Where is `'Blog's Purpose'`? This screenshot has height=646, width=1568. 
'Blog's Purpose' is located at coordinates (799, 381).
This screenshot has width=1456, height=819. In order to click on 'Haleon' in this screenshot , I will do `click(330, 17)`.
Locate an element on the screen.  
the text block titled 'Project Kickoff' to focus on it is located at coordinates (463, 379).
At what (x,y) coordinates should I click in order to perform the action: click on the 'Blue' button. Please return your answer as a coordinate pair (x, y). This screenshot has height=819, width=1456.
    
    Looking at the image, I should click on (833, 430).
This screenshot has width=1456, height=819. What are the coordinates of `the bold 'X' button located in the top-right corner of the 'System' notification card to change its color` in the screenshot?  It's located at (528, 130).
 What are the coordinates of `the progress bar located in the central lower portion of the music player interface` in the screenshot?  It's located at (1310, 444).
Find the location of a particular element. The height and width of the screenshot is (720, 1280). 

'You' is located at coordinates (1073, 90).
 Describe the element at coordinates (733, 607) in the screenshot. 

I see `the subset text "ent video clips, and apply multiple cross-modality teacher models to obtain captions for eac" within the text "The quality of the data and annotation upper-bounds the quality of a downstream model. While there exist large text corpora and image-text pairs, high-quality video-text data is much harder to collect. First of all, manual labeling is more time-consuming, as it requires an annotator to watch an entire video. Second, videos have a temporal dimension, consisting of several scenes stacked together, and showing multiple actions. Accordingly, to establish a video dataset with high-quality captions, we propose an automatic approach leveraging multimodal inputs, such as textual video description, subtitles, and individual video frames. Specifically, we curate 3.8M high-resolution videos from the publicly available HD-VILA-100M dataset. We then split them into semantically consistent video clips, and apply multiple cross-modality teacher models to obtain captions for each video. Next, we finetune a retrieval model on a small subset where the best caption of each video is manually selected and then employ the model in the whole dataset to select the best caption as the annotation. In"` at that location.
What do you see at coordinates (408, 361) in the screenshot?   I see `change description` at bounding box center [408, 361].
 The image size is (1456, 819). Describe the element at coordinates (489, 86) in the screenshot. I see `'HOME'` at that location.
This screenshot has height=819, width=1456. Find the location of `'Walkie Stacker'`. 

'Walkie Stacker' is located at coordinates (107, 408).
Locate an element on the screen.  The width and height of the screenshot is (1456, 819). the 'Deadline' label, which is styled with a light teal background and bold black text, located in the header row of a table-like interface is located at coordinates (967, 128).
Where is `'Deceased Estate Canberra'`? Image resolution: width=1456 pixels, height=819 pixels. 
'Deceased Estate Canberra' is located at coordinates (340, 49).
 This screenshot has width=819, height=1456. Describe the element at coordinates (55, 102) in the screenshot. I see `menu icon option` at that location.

§ **Requirement**: Copy the whole listing above line for line, with no changes.

§ **Result for this task**:
Where is `'Blog's Purpose'`? This screenshot has height=646, width=1568. 
'Blog's Purpose' is located at coordinates (799, 381).
This screenshot has width=1456, height=819. In order to click on 'Haleon' in this screenshot , I will do `click(330, 17)`.
Locate an element on the screen.  
the text block titled 'Project Kickoff' to focus on it is located at coordinates (463, 379).
At what (x,y) coordinates should I click in order to perform the action: click on the 'Blue' button. Please return your answer as a coordinate pair (x, y). This screenshot has height=819, width=1456.
    
    Looking at the image, I should click on (833, 430).
This screenshot has width=1456, height=819. What are the coordinates of `the bold 'X' button located in the top-right corner of the 'System' notification card to change its color` in the screenshot?  It's located at (528, 130).
 What are the coordinates of `the progress bar located in the central lower portion of the music player interface` in the screenshot?  It's located at (1310, 444).
Find the location of a particular element. The height and width of the screenshot is (720, 1280). 

'You' is located at coordinates (1073, 90).
 Describe the element at coordinates (733, 607) in the screenshot. 

I see `the subset text "ent video clips, and apply multiple cross-modality teacher models to obtain captions for eac" within the text "The quality of the data and annotation upper-bounds the quality of a downstream model. While there exist large text corpora and image-text pairs, high-quality video-text data is much harder to collect. First of all, manual labeling is more time-consuming, as it requires an annotator to watch an entire video. Second, videos have a temporal dimension, consisting of several scenes stacked together, and showing multiple actions. Accordingly, to establish a video dataset with high-quality captions, we propose an automatic approach leveraging multimodal inputs, such as textual video description, subtitles, and individual video frames. Specifically, we curate 3.8M high-resolution videos from the publicly available HD-VILA-100M dataset. We then split them into semantically consistent video clips, and apply multiple cross-modality teacher models to obtain captions for each video. Next, we finetune a retrieval model on a small subset where the best caption of each video is manually selected and then employ the model in the whole dataset to select the best caption as the annotation. In"` at that location.
What do you see at coordinates (408, 361) in the screenshot?   I see `change description` at bounding box center [408, 361].
 The image size is (1456, 819). Describe the element at coordinates (489, 86) in the screenshot. I see `'HOME'` at that location.
This screenshot has height=819, width=1456. Find the location of `'Walkie Stacker'`. 

'Walkie Stacker' is located at coordinates (107, 408).
Locate an element on the screen.  The width and height of the screenshot is (1456, 819). the 'Deadline' label, which is styled with a light teal background and bold black text, located in the header row of a table-like interface is located at coordinates (967, 128).
Where is `'Deceased Estate Canberra'`? Image resolution: width=1456 pixels, height=819 pixels. 
'Deceased Estate Canberra' is located at coordinates (340, 49).
 This screenshot has width=819, height=1456. Describe the element at coordinates (55, 102) in the screenshot. I see `menu icon option` at that location.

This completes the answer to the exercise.